THE DATA —
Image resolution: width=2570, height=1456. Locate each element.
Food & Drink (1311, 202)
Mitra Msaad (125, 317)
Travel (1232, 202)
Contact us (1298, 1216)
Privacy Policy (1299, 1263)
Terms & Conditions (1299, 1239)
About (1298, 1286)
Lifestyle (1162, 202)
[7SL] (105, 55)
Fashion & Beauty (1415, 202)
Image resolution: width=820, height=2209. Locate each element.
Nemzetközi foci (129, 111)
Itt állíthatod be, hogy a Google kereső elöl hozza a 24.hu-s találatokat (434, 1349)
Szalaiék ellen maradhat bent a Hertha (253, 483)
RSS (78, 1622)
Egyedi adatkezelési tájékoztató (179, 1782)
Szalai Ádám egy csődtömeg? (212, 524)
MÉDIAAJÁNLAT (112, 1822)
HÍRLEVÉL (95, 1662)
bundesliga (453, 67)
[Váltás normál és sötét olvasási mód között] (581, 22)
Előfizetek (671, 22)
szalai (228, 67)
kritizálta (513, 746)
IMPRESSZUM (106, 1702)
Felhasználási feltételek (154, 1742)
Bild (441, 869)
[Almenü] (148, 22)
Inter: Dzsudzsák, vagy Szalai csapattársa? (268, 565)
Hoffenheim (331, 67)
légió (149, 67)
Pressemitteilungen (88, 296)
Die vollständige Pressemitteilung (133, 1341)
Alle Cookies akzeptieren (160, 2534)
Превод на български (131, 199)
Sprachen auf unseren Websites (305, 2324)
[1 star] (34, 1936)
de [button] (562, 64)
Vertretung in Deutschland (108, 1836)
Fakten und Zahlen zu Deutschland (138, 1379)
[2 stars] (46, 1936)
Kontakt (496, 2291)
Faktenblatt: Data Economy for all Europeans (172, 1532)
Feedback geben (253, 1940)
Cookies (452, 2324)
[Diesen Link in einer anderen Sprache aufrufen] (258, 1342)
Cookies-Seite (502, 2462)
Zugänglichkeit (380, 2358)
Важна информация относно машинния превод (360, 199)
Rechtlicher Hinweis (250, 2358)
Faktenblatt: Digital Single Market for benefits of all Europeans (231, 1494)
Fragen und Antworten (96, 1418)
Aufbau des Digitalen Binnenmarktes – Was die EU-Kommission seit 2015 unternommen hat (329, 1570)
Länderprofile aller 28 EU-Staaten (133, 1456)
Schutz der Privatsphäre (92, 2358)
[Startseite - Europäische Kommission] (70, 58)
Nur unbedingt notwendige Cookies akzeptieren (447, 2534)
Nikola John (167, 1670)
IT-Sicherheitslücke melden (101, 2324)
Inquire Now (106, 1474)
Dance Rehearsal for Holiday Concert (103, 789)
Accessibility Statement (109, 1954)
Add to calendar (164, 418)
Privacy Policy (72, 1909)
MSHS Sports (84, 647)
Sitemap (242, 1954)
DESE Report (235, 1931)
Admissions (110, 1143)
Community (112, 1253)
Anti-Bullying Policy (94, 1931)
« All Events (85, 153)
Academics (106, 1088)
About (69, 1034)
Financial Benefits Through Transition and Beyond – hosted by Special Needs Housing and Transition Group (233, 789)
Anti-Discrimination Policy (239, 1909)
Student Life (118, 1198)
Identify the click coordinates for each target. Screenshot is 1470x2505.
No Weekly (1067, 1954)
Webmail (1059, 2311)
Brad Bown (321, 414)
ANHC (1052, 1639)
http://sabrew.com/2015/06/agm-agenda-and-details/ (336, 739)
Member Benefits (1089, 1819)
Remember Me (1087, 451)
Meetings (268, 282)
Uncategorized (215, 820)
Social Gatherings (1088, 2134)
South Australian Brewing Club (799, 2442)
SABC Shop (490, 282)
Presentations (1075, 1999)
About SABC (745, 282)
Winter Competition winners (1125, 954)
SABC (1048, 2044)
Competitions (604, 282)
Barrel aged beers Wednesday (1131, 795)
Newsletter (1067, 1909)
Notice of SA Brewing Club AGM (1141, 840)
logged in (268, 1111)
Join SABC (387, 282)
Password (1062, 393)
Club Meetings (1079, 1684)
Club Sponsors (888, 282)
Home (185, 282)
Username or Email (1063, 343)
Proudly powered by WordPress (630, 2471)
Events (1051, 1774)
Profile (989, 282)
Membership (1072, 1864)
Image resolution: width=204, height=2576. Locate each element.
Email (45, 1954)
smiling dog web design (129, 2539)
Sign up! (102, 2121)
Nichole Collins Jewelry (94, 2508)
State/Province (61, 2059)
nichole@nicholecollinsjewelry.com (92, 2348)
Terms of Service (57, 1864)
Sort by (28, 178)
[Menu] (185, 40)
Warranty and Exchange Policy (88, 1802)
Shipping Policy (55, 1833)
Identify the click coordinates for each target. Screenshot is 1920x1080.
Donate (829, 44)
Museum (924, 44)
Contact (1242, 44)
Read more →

TASK REQUIREMENTS —
Write out once more the lines above beginning at the line with "Uncategorized (215, 820)"; continue through the final line and stop there.

EXERCISE OUTPUT —
Uncategorized (215, 820)
Social Gatherings (1088, 2134)
South Australian Brewing Club (799, 2442)
SABC Shop (490, 282)
Presentations (1075, 1999)
About SABC (745, 282)
Winter Competition winners (1125, 954)
SABC (1048, 2044)
Competitions (604, 282)
Barrel aged beers Wednesday (1131, 795)
Newsletter (1067, 1909)
Notice of SA Brewing Club AGM (1141, 840)
logged in (268, 1111)
Join SABC (387, 282)
Password (1062, 393)
Club Meetings (1079, 1684)
Club Sponsors (888, 282)
Home (185, 282)
Username or Email (1063, 343)
Proudly powered by WordPress (630, 2471)
Events (1051, 1774)
Profile (989, 282)
Membership (1072, 1864)
Image resolution: width=204, height=2576. Locate each element.
Email (45, 1954)
smiling dog web design (129, 2539)
Sign up! (102, 2121)
Nichole Collins Jewelry (94, 2508)
State/Province (61, 2059)
nichole@nicholecollinsjewelry.com (92, 2348)
Terms of Service (57, 1864)
Sort by (28, 178)
[Menu] (185, 40)
Warranty and Exchange Policy (88, 1802)
Shipping Policy (55, 1833)
Identify the click coordinates for each target. Screenshot is 1920x1080.
Donate (829, 44)
Museum (924, 44)
Contact (1242, 44)
Read more →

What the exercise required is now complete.